Monthly payments on a 15-year refinance loan can be significantly higher than what you would get on a 30-year mortgage. However, a shorter loan term can save you thousands of dollars in interest over the life of the loan.
10-year refinancing rate
The average 10-year fixed refinance rate is 2.99%, up 16 basis points from what we saw last week.
Monthly payments with a 10-year refinance term would cost a lot more per month than you would with a 15-year term, but you’ll pay less interest in the long run.
How we determine refinance rates
The chart below shows how refinance rates have changed over the past week.
These refinancing interest rates are collected by Bankrate. The information is based on clients who fit a certain profile, such as the loan is for a primary residence and their FICO score is 740 or higher. If your personal circumstances do not meet or exceed the guidelines of this survey, you will likely qualify for higher refinance rates than those listed.
Bankrate is owned by Red Ventures, the parent company of Nextadvisor.
Rates as of January 21, 2022.
Take a look at mortgage refinance rates for a number of different loans.
Frequently asked questions (FAQ) about the refinance rate:
Is it still a good time to refinance?
It’s not just about interest rates or home values when it comes to refinancing, your personal circumstances also play an important role. You’ll want to ask yourself if refinancing will help you achieve your goals
Refinancing can be a good idea if you can lower your interest rate enough to offset the initial closing costs. There are times, however, when the primary reason for refinancing isn’t to get a lower interest rate. Recently, more and more homeowners have taken advantage of their home’s increased value through a cash refinance loan. If you are going to do a cash refinance, you will want to have a plan for the cash up front. Withdrawal loans have higher interest rates than other types of refinance and you will increase your loan balance at the same time.

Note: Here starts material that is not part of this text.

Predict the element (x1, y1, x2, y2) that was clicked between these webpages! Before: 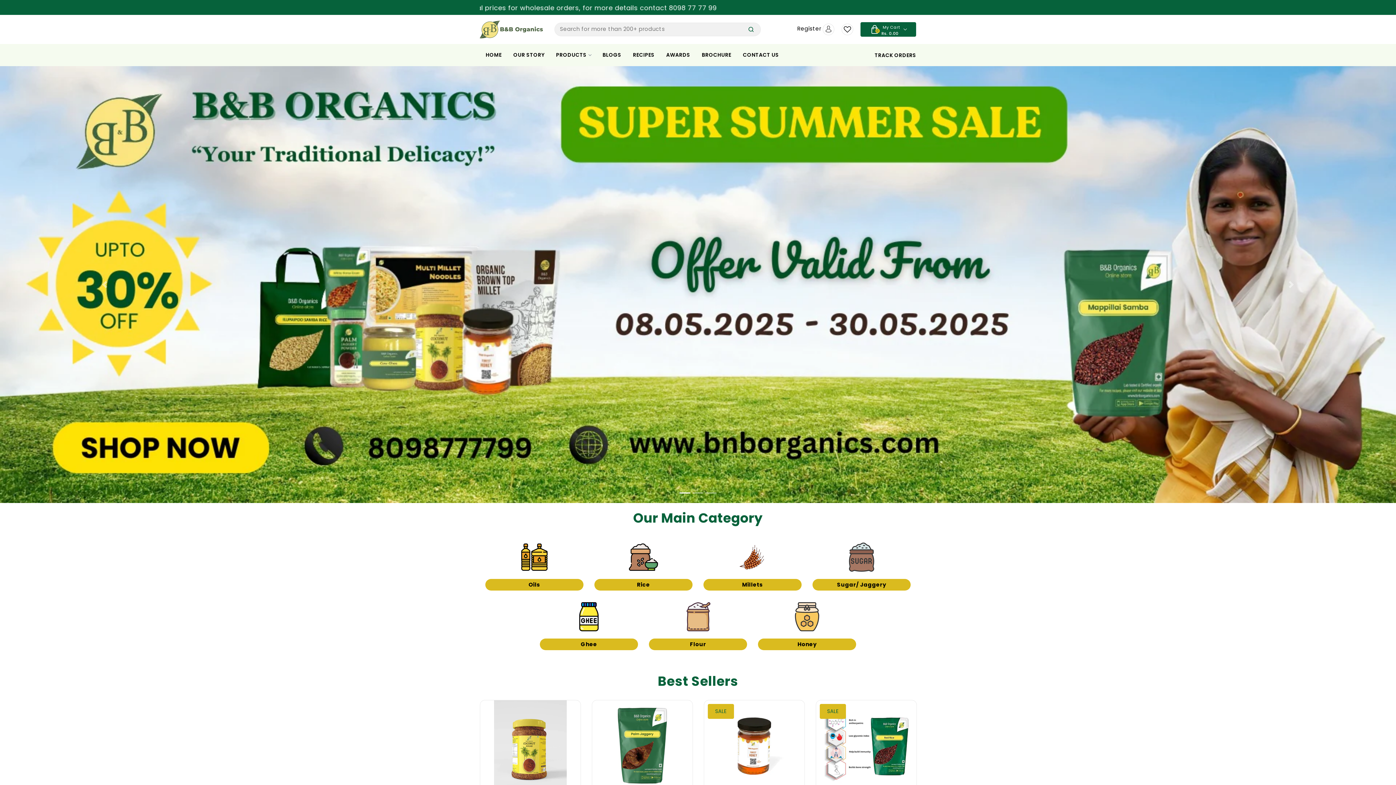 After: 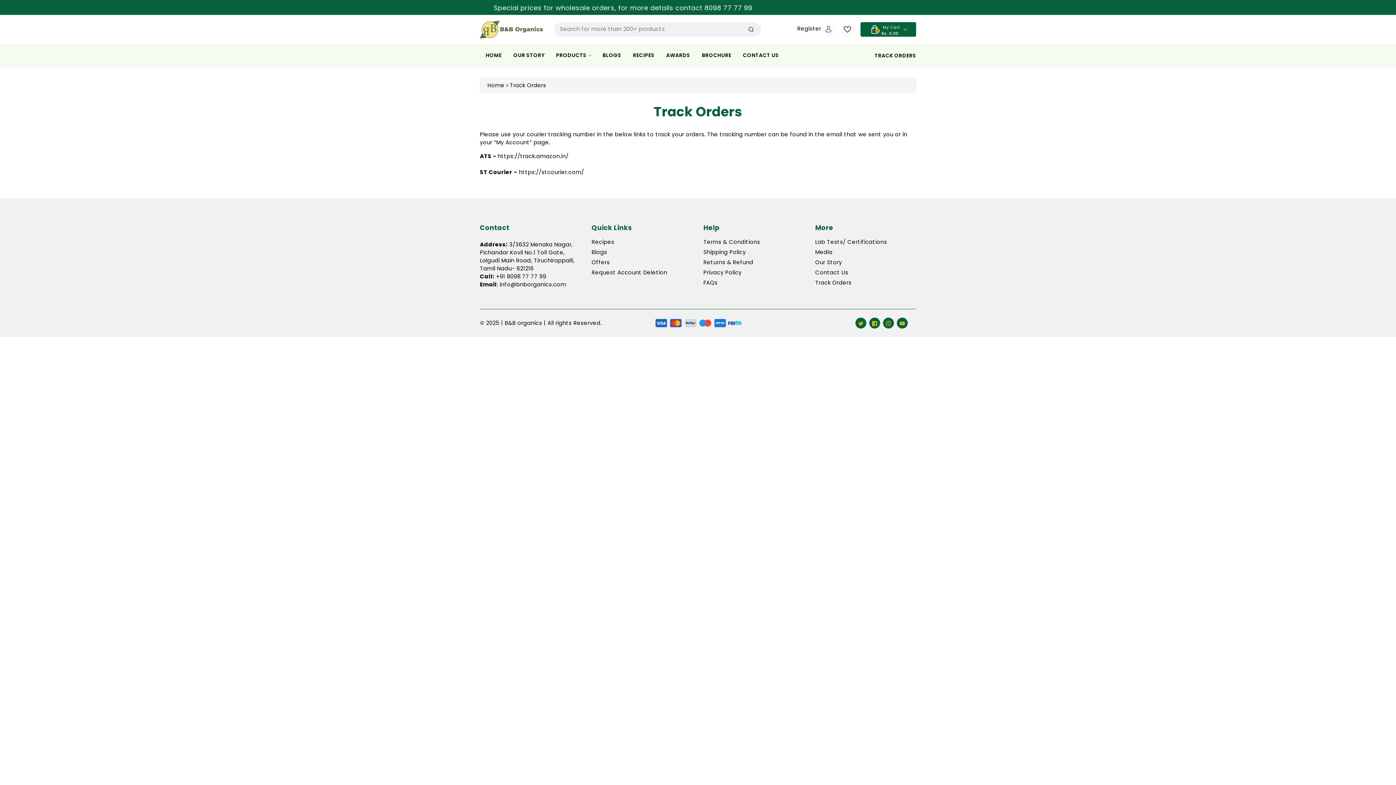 Action: label: TRACK ORDERS bbox: (874, 51, 916, 58)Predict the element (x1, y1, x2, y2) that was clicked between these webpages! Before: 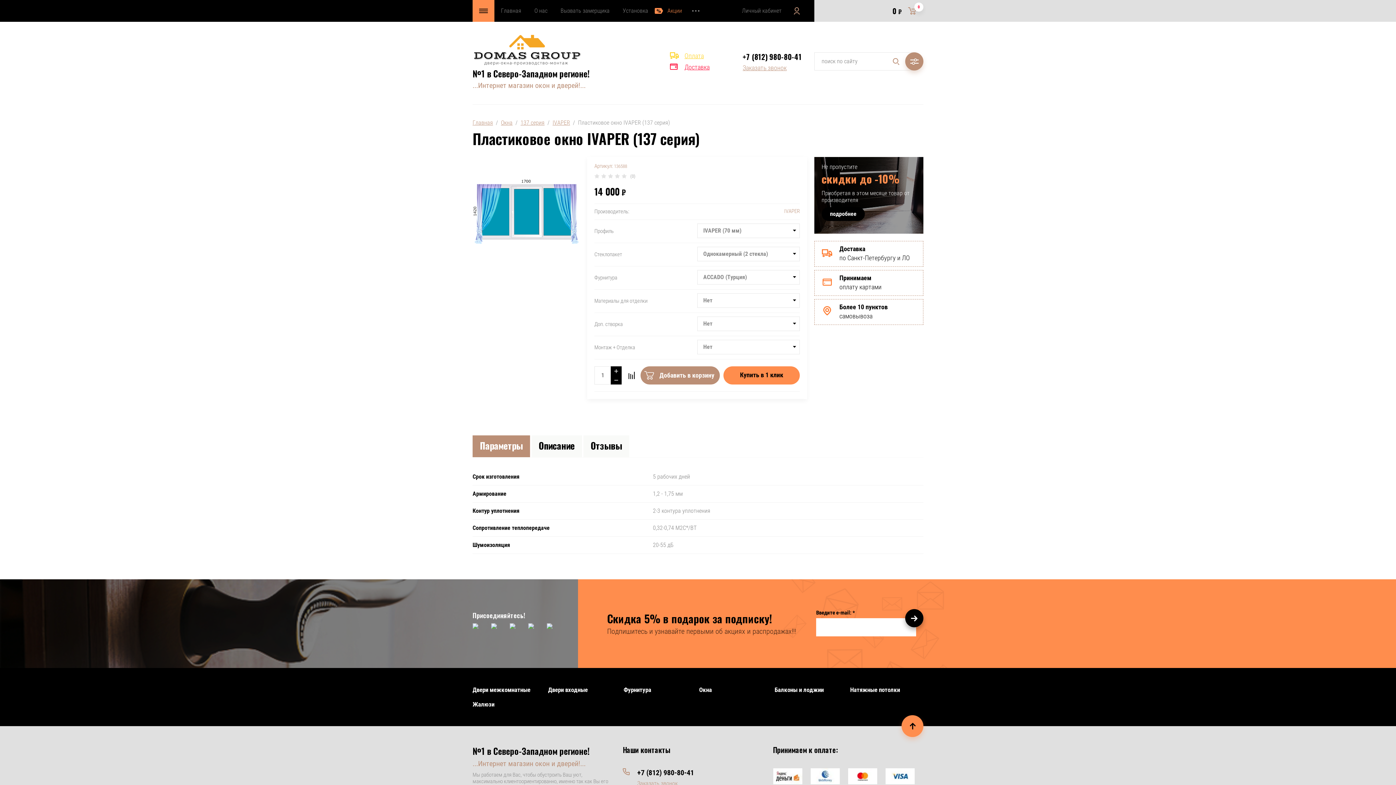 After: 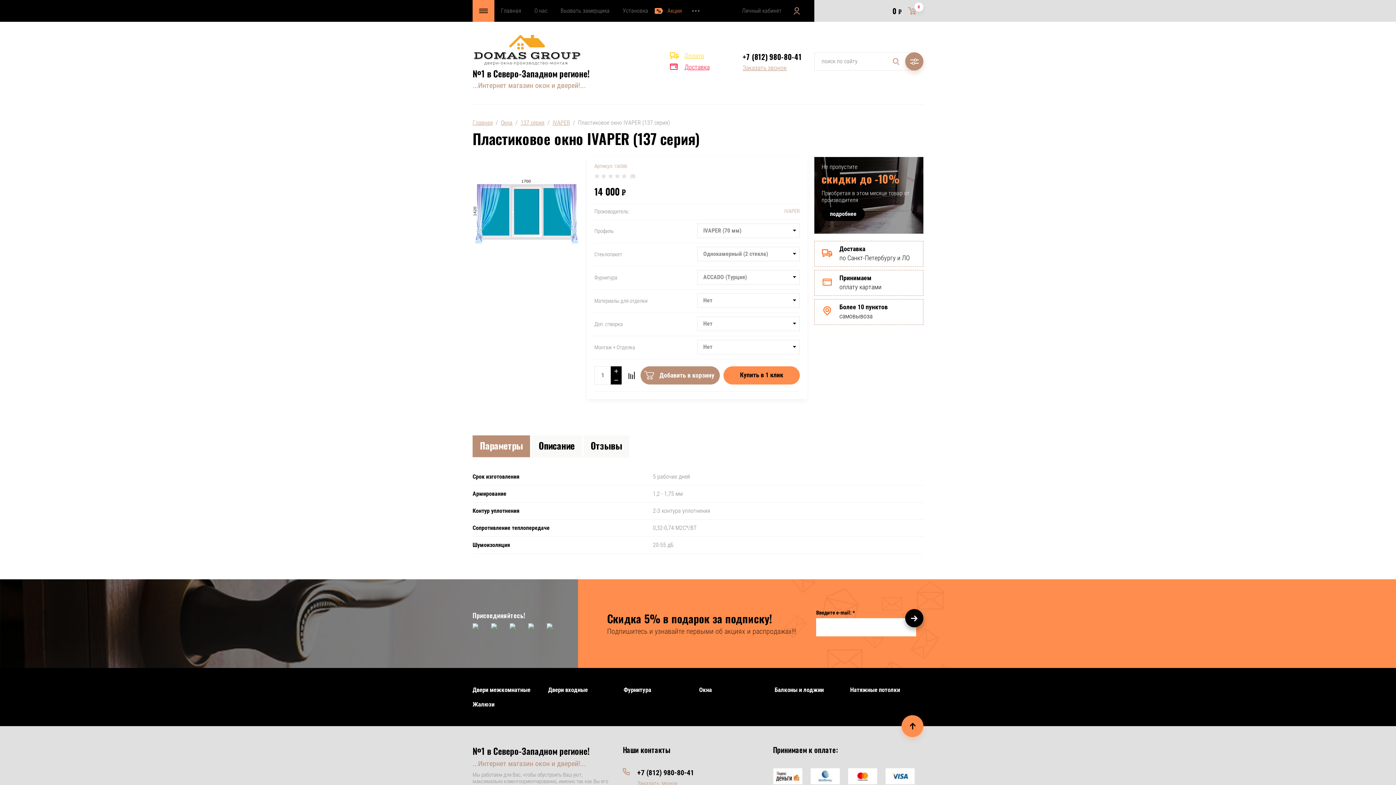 Action: bbox: (546, 623, 561, 638)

As long as refinancing matches your financial goals and brings you closer to achieving them, now is the time to refinance.
How to make sure you get the lowest refinance rate
Mortgage refinance rates vary depending on your personal financial situation. If you have a higher credit rating and lower loan-to-value (LTV) ratios, you will generally qualify for a greater discount on the mortgage refinance rates available to you.
Your situation isn’t the only thing that will impact your refinance interest rate. A lower loan-to-value (LTV) ratio can help you get a lower refinance rate. So the more equity you have accumulated, the better. Having at least 20% equity in your property is ideal.
The type of mortgage can determine your refinance rate. A shorter-term refinance loan generally has lower refinance rates than refinance loans with longer repayment terms, all other things being equal. Also, if you want to get money out of your home with a cash refinance, you will be charged a higher interest rate, compared to other types of refinance.
How much does refinancing cost?
Several factors affect the cost of refinancing, including:
- Type of mortgage
- The lender
- Amount of the loan
- FICO score
- home equity
Typically, refinance closing costs are 3% to 6% of the loan balance. State and local regulations may influence the fees and taxes you pay. Having more equity in the home and a higher credit rating will make it easier to qualify for the refinance loan, get a lower rate, and compete with lenders for your business.